I get my zafus from Carolina Morning Designs. Originally I bought one of their crescent models. This is what I took on the 10-day meditation retreat I went on in 2006. Some years after that I bought one of their standard models, and gave away the crescent zafu. I regret this slightly. Between the two, I think the standard round shape is the one to have. But I have been thinking about buying a crescent model again so that I can have one of each.
As with head pillows, buckwheat hulls are my preferred filling for a zafu.
There are a few ways to sit on a zafu, but all of them involve floor contact with the knees, lower legs, and feet. On some floors this can be less than comfortable. The solution here is a zabuton, which is a larger rectangular pillow that goes underneath the zafu. I have a 25” x 31” zabuton from Carolina Morning Designs and a 23” x 25” linen zabuton from Etsy.
The Carolina Morning Designs zabuton is filled with kapok fibre. This is a soft and fluffy material, sort of like a blend between cotton and down. The linen zabuton is filled with buckwheat hulls. While I like buckwheat hulls for structural pillows, the zabuton is used purely for padding. Buckwheat has less of an advantage here. I like both, but I use my kapok zabuton more often.

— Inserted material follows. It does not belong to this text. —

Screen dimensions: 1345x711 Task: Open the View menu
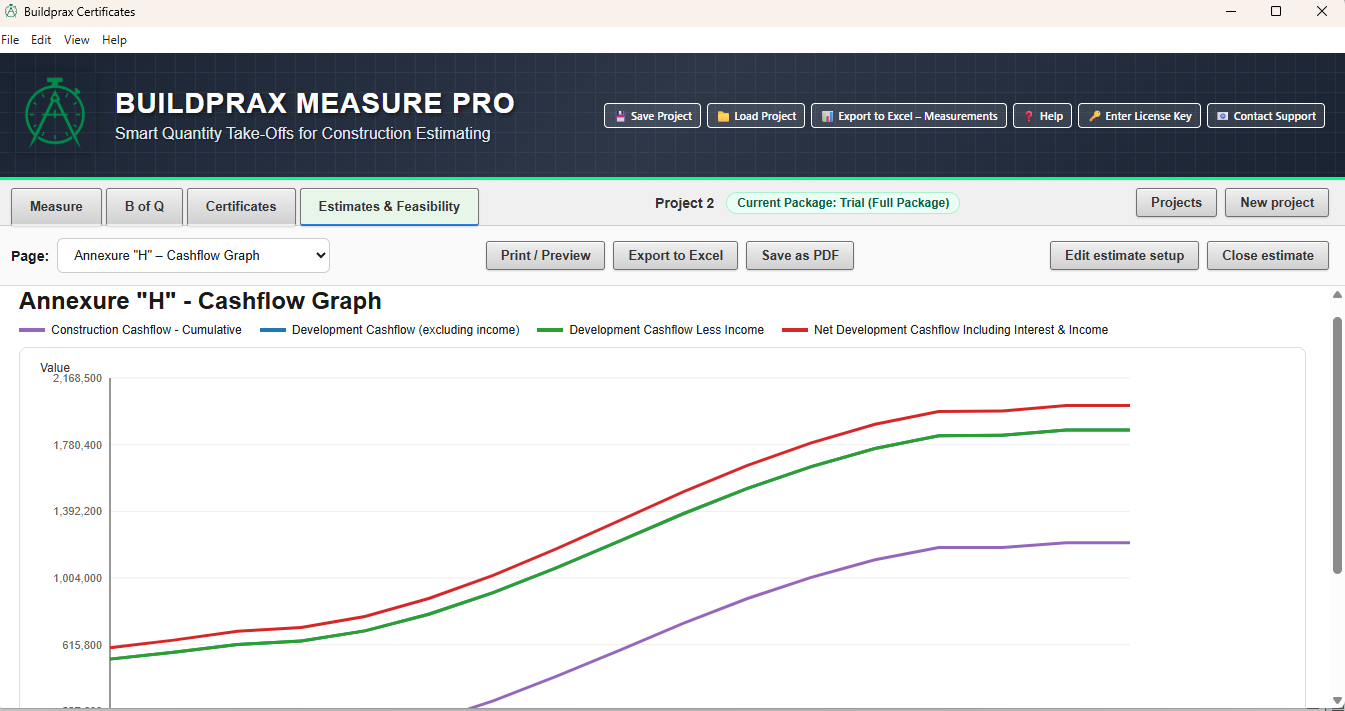tap(77, 40)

For all my Carolina Morning Designs pillows, I purchase their removable covers. Cleaning furniture is much easier when you don’t have to go through the hassle of dumping the stuffing. I do not have a removable cover for the linen zabuton, and filling all its individual baffles with buckwheat hulls was an annoying process that I do not want to go through again, so it only gets spot-cleaned.

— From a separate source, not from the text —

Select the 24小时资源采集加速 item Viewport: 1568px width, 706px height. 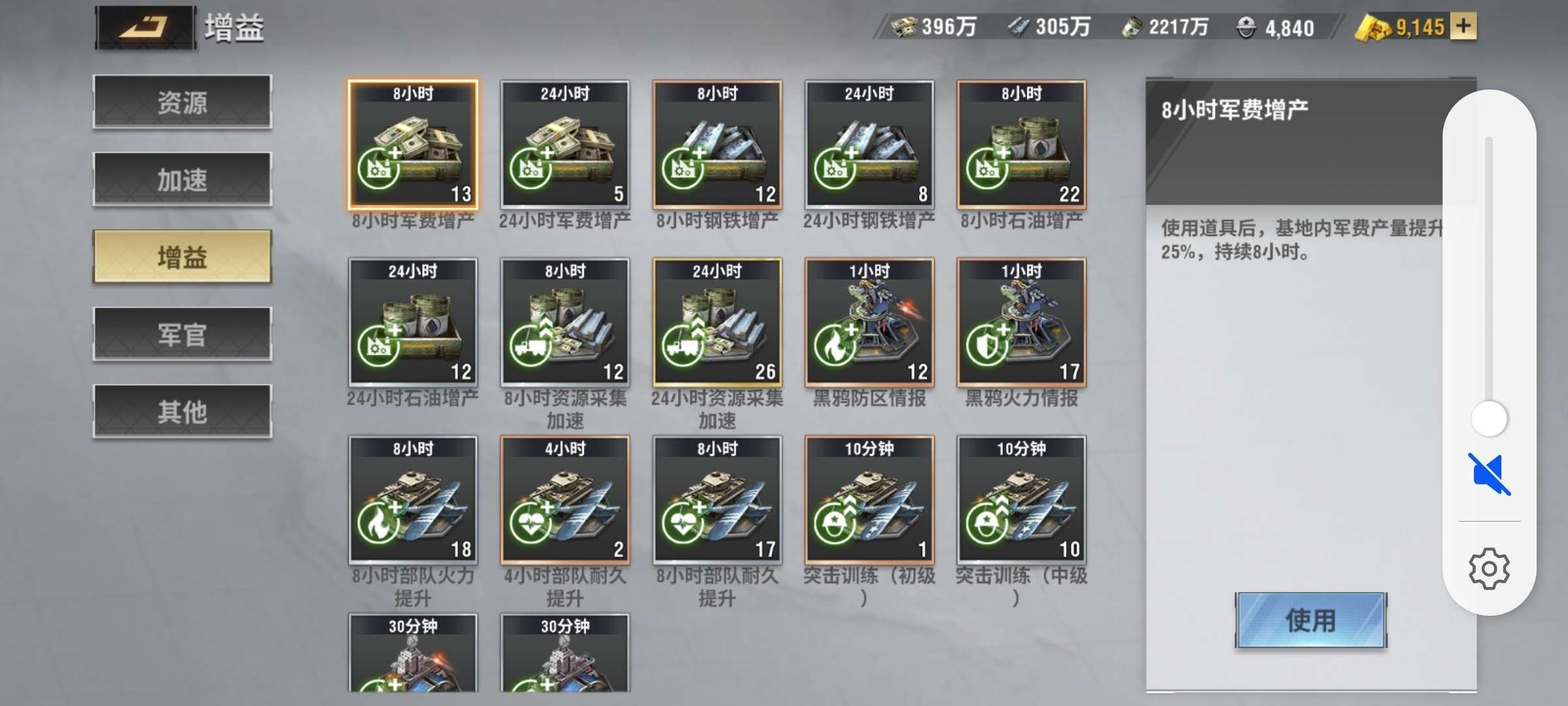coord(717,322)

Sitting on a zafu utilizes core and back muscles. For times when you want to be especially lazy, a chair with a back is preferred. The best option I have found is the HIHIP Floor Chair. This is extremely comfortable. Unlike many floor chairs, it folds, and thus stores (somewhat) compactly. This is actually the only chair I use at home. All other sitting tools or either pillows or stools.
The Cooper Desk Pro is what I use most often. It provides a 23.5” x 17.7” surface, covered with a faux leather that feels pleasant and is easy to wipe clean. It is height adjustable, from 10” to 15”. When deployed, the legs angle out slightly, which allows my own legs to fit under the desk if I am sitting in the chair with my legs straight out. The table also tilts at a few preset angles, but I almost never use this feature.
The Nnewvante Floor Table is only slightly larger at 29.5” x 17.7”, but in use it feels much larger than the Cooper Desk. I rarely need the extra surface area, so I don’t pull this table out as often. It also is height adjustable, from 10” to 15”. Where the Cooper Desk has five preset height positions, this one allows you to stop the legs anywhere within the adjustable range. That sounds nice, but in practice means that you sometimes have to do a little back-and-forth to get both legs at the same height. Because of this I just leave the adjustment at whatever height I have found most useful and then never touch it again.
The Nnewvante Floor Table has their brand name engraved in the surface. I find this to be distasteful. Noticeable advertising does not belong on furniture. The Cooper Desk Pro does have their logo on the surface, but it is subtle enough that I rarely notice it.